Mount Doom or Ruaepa in Lord of The Rings Country
















Conventional wisdom tells us that in the summer of 1642, a Dutch sea captain called Abel Janszoon Tasman discovered what we now know to be 'New Zealand' and so began an enlightened period of nation building, culminating in indepedence from the British Empire in 1907.

The existence of the Maori peoples who allegedly migrated to 'Aotearoa' from the Polynesian Islands in the tenth century must therefore be a figment of the fevered imagination of some uppity left wing trouble maker.

However, in the event that their presence in New Zealand, 650 years before its alleged discovery, has any basis in fact, their awkwardly persistent claim to sovereignty can easily be disregarded. This is by virtue of the entirely legal and ethical suppression of their claims to ownership, under the terms of the 1840 Treaty of Waitangi between 'The Maori People' and The British Crown, which incidentally, most Maori Chiefs failed to sign.

Failing that, the supply by European arms dealers, of modern armaments to competing Maori tribes during the 18th century Musket Wars, was as likely to get the job done, as any amount of murder and brutalisation that European settlers may have perpetrated.

And on a lighter note -  it's Valentines Day!

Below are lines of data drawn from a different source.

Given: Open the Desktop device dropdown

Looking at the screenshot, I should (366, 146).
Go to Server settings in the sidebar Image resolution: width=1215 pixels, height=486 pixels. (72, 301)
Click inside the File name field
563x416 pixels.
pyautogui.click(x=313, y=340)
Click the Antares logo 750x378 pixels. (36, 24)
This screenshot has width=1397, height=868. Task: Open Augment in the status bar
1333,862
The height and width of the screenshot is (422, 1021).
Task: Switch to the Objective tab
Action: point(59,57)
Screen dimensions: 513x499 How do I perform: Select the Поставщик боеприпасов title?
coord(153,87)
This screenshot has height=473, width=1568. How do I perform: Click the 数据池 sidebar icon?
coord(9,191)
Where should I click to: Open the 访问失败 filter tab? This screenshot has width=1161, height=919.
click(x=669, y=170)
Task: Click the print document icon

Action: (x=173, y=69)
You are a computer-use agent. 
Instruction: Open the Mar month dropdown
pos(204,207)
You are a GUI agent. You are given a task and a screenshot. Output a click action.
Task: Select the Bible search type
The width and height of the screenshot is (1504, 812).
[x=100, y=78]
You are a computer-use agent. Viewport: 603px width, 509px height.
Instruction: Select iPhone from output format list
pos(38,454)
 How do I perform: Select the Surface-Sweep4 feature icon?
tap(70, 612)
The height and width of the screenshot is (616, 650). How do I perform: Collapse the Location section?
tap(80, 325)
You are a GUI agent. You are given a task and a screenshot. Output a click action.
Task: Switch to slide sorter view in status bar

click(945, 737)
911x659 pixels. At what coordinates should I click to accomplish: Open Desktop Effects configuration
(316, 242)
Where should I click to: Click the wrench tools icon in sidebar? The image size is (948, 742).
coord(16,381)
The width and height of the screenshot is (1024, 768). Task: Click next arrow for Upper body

In sentimental recognition that this day represents a large cash injection to the international greetings card industry, we got all soppy and climbed a waterfall at Tawhii, lost some crockery and did some laundry at Taupo, watched a Forest Gump look-a-like run backwards down a long road to nowhere in Okahune and learned about just a few high lights from New Zealand's surprising list of ground breaking achievements, in the towns we passed through today.

Okahune grows more carrots, Turangi lands more fresh water trout and Te Kuiti shears more sheep than any other town in the world.

As a country, it was the first to:

- give women the vote;
- implement a modern system of social security;
- elect a women Mayor;
- light its streets with electricity;
- introduce an 8 hour working day;
- elect a trans gender MP;
- designate land as National Park.

Its citizens were the first to;

- scale Everest;
- succeed in manned flight (6 months before the Wright brothers);
- set foot in Antarctica.

And New Zealand has more than its fair share of volcanoes. Auckland alone has 50, but they retain Maori names, particularly in the Wakkapakka district that we were passing through. Ruaepa erupted in 1954 and 1995, Tongariro in 1926 and Nganruhoe smokes menacingly from time to time.

It is probably a sad metaphor that whilst the Maori culture is so closely associated with such a destructive force, it is presently regarded as so impotent that tourists trample all over it and fearlessly, Auckland stands with in its ring of fire.

Some day Mountain or Maori may shake it up a bit.

1 comment:

  1. Whilst your post is about New Zealand, and so what I am about to recommend is only barely related, when you get back, you should read 'English Passengers' by Matthew Kneale. It is about Tasmania, and the clash of cultures in the nineteenth century, between a group of English 'tourists', the Aborigines, the ex-pat community and the sailors who take the English Passengers there. This makes it sound very dry, but it is an excellent book, and deals brilliantly with the suppression and extermination of the Tasmanian Aborigines.